### EXTRACT TO READ
====================
Alfred Gell defined tapu as, "the general quality of personal, sacred distinctiveness, which was continually subject, to dispersion" (35). He considered objects and people to hold sacred tapu as long as they had "po-derived" and "atua-derived" qualities (35). The po being the darkness or the world of the "night" and the atua meaning "spiritual element" (21 & 26). He claimed that people were sacred "because their coming-into being recapitulated the birth of gods" and "creative activities were sacred because the activity of craftsmen is godlike" (35). Since creative activities such as building a canoe, were considered having godlike qualities certain rituals had to be performed in order to remove the tapu (Kjellgren 11). However, some countries have abandoned their tapu system after European contact. My findings will cover the different kinds of tapus among the people of Oceania. Of these tapus I will be focusing on are the food, sibling incest, method and habitat, people as a tapu, and how it's used in a modern society.

Picture illustrating the different cultures of Oceania.
Picture illustrating the different cultures of Oceania. | Source

Food Tapu

A tapu is mainly defined as forbidden; something that contains great power and instills fear in the people who believe. Tapus are not only put on people or places, but food as well. The Gnau people, of the West Sepik of Papua New Guinea, have rules for nearly all of their food which determines whether or not they are right or wrong for the person to eat. Food tapus are sometimes set by "classifications of kinds of food, relationships between the people who give and receive, age, sex, time and place, activities, etc." (Lewis 173). Now these guidelines only apply to individuals and not the whole group. So one's food could be another's poison. This tapu is different for men and women; with men it only affects their hunting, but with women it affects them and their husbands hunting. One example of a forbidden food is a bird of paradise. According to the Gnau people a certain bird of paradise is associated with infidelities in marriages and shouldn't be eaten by women. In cases of the individual, that person must learn the rules about certain food and if the rules apply to them. For example, if your totem was a whale of turtle it would be tapu for you to eat them because it would be like eating your brother. "The rules and tapus are meant to guide and protect people, they have a preventive or prophylactic purpose" (175). The food tapu is not only set to protect the person, but also helps to conserve the species from extinction. By forbidding the killing of certain animals this helps to ensure their survival and eliminate their extinction (Colding 10).
====================
### RECORDS PROVIDED
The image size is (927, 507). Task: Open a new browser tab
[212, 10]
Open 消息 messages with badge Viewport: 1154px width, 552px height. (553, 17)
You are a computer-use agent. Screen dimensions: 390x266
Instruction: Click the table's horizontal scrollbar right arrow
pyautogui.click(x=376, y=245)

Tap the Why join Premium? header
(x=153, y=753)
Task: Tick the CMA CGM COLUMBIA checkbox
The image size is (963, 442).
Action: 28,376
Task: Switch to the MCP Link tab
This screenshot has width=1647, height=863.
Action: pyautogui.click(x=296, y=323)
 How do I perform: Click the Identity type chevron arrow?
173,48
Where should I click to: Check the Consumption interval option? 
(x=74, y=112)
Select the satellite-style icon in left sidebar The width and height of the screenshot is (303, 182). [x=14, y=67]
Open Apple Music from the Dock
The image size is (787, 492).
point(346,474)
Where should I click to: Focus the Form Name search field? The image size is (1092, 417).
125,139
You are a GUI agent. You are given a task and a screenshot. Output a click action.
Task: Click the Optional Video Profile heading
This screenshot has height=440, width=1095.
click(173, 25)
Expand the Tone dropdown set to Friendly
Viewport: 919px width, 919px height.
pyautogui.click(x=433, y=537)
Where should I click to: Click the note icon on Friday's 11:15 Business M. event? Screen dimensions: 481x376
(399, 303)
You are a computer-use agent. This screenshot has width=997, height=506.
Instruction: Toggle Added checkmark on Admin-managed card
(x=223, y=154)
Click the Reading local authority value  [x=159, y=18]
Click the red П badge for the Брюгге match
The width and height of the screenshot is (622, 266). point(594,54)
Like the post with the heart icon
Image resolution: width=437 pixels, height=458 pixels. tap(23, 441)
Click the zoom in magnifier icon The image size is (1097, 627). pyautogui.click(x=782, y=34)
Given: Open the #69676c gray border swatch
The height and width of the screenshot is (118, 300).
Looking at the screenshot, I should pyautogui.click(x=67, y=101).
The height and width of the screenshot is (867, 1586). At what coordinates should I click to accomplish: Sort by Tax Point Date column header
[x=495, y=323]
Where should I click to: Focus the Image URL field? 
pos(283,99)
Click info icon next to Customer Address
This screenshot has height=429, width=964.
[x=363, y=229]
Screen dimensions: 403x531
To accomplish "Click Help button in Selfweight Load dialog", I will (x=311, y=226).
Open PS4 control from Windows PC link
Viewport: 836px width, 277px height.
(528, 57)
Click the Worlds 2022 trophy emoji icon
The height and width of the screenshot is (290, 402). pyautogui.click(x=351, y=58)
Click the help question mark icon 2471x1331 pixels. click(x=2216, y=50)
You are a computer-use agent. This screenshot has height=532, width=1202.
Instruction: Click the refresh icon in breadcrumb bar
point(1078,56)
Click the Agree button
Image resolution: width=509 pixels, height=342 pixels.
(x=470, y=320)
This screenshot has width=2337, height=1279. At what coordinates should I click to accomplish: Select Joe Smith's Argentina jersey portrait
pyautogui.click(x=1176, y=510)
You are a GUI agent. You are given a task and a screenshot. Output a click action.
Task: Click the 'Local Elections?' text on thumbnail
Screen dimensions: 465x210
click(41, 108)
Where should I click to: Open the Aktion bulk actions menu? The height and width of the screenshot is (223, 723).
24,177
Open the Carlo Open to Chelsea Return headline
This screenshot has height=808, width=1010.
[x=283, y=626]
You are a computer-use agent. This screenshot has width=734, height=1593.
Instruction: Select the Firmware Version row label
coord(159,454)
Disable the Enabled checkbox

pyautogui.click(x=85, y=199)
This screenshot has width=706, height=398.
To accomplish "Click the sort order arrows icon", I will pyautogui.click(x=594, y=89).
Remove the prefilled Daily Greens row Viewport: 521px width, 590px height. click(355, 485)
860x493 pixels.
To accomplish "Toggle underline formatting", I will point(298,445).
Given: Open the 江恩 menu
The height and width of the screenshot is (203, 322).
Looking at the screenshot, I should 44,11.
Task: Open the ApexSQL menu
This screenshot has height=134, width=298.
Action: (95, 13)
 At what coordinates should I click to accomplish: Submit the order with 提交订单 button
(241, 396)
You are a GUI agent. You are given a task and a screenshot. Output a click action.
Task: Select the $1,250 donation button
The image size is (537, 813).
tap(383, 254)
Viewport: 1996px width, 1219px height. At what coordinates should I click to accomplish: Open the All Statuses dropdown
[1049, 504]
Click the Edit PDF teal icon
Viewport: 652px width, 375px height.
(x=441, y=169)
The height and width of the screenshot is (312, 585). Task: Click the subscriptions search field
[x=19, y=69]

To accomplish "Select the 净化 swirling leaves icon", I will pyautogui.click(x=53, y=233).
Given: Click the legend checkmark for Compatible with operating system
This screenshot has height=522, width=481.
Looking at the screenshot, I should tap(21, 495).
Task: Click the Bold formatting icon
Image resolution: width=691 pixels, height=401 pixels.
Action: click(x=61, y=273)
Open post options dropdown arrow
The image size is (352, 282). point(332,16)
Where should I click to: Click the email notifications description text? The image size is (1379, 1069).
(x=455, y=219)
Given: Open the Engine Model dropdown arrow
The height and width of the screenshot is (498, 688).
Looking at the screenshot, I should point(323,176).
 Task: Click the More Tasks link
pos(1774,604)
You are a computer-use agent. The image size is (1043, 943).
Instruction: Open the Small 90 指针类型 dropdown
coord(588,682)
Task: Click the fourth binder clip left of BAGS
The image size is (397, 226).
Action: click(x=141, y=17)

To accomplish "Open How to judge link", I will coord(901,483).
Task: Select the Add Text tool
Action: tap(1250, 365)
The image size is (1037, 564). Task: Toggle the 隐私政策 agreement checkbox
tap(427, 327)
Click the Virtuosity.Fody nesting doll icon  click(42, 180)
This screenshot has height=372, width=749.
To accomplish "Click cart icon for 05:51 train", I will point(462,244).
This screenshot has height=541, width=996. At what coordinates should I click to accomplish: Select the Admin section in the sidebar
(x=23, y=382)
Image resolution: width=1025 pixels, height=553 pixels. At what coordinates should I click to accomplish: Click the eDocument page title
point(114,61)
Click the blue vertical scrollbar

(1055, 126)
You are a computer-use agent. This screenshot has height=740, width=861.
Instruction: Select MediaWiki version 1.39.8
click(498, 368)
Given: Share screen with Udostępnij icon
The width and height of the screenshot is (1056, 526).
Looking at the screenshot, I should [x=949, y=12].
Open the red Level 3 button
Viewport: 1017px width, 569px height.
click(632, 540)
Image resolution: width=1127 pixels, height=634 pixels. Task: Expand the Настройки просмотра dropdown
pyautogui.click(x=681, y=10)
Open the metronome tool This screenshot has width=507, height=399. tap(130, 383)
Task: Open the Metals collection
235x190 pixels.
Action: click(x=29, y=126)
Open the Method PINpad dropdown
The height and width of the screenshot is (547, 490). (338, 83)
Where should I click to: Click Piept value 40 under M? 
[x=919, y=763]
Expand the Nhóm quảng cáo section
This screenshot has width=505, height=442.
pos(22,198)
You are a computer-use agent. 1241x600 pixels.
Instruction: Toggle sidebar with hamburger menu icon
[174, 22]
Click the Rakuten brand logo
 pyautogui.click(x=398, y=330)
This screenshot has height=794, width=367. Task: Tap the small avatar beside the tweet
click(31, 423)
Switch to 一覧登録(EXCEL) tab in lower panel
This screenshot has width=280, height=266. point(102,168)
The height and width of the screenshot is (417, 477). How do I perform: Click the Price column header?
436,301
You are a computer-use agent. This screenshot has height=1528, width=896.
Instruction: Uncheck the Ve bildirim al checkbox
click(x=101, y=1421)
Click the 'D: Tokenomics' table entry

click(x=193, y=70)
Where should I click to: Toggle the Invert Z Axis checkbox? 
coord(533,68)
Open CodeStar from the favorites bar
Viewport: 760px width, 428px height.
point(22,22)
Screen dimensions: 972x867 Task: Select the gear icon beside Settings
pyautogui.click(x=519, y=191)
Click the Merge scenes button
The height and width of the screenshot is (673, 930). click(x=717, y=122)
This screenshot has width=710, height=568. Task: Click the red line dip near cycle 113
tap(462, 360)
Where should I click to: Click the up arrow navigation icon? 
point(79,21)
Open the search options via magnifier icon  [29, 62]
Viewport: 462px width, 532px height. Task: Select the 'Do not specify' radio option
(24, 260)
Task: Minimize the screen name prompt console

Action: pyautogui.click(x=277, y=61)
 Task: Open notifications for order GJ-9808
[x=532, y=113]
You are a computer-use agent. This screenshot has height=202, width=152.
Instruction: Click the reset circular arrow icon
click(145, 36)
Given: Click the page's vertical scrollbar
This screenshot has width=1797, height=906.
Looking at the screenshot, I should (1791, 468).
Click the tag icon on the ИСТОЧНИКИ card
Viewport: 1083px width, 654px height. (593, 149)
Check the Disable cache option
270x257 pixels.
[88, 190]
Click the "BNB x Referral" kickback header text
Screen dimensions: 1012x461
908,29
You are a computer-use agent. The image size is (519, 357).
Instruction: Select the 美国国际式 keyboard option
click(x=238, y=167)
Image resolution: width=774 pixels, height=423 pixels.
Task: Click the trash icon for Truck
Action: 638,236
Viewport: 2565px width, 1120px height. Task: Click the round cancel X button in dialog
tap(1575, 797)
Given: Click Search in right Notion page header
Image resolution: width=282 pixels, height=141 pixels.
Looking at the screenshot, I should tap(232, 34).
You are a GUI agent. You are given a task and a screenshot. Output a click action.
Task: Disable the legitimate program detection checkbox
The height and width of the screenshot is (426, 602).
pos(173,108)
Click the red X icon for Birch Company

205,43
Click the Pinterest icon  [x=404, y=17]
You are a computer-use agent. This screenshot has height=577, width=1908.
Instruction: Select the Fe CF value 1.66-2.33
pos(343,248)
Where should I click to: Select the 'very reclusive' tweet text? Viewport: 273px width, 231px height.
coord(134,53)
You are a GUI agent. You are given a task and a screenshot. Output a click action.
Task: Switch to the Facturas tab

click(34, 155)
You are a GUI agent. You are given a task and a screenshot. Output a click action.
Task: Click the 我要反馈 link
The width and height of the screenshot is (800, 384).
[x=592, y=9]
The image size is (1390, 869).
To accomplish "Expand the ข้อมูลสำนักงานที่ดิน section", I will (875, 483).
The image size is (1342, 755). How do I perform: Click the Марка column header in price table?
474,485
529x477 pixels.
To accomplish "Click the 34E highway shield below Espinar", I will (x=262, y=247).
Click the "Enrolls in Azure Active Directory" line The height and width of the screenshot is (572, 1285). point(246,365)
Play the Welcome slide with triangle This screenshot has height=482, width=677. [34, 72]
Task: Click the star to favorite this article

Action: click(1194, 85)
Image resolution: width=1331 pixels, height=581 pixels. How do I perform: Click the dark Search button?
====================
### SHORT EXERCISE 1
Answer these questions using the text on tapu in Oceania:
(a) According to Gell, what is the po?
(b) Of which region of Papua New Guinea are the Gnau people?
(c) Which food should Gnau women not eat, and what is it associated with?
### SHORT EXERCISE 2
Write the next part of the text on tapu in Oceania, starting after its final sentence.

### WRITTEN REPLY 1
(a) The darkness, or the world of the "night."
(b) The West Sepik.
(c) A certain bird of paradise, which is associated with infidelities in marriages.

### WRITTEN REPLY 2
The Maori also have food tapus that they follow. Their concern for tapu was mainly seen in the handling and consumption of food. Since people with higher mana were considered sacred certain precautions had to be taken when dealing with food, so that harm wasn't transmitted to others of lesser mana. People of higher mana, usually the chief, were never allowed to touch food that was to be eaten by people with lesser status. "While in daily life, the consumption of sacred food was a sin, in the ritual removal of tapu, sacred food was consumed" (Fletcher 55). However, the only ones allowed to eat this food were chiefs, senior family members, and priests (56). If one violated a tapu restriction, the consequences were disastrous unless rituals were performed to prevent them . For them, the food tapu protects the ones of lesser mana from suffering the consequences of precautions not taken by the ones of higher mana.

Incest Tapu

One tape that is known all over the globe is the sibling incest tapu. This tapu prohibits marriage between siblings and other close kin; even though it's prohibited "the cultural recognition of a brother's and sister's socially and economically charged intimacy creates a unique bond that unites them for life" (Weiner 276). According to Weiner, the tapu of sibling incest seems to only heighten the possibilities of sibling intimacy. It seems that some cultures in Oceania believe that the strength of the sibling bond in marriage is one that exhibits power and most importantly reproduction power. It keeps the bloodlines strong and pure. The stronger the tapu "the more it reveals this reproductive power and instead of being suppressed, it is thrown into the political domain" (277).

Among Hawaiians ignoring the sibling incest tapu is important in keeping the bloodlines pure and assuring the highest rank in offspring (Bixler 264). A woman's role is vital to the transmission of mana and political strategies in Hawaii, which could contribute tas to why they ignore the sibling incest tapu. "Hawaii sibling marriage segments the highest ranks in society, affirming the uncompromised connections that sisters have to divine gods and the most efficient mana" (Weiner 291). To them it make sense, the stronger the bloodline the more powerful the mana. In our society we are taught that it is disgusting and morally wrong to have sexual relations with your sibling, but to them their belief in mana overruled the tapu.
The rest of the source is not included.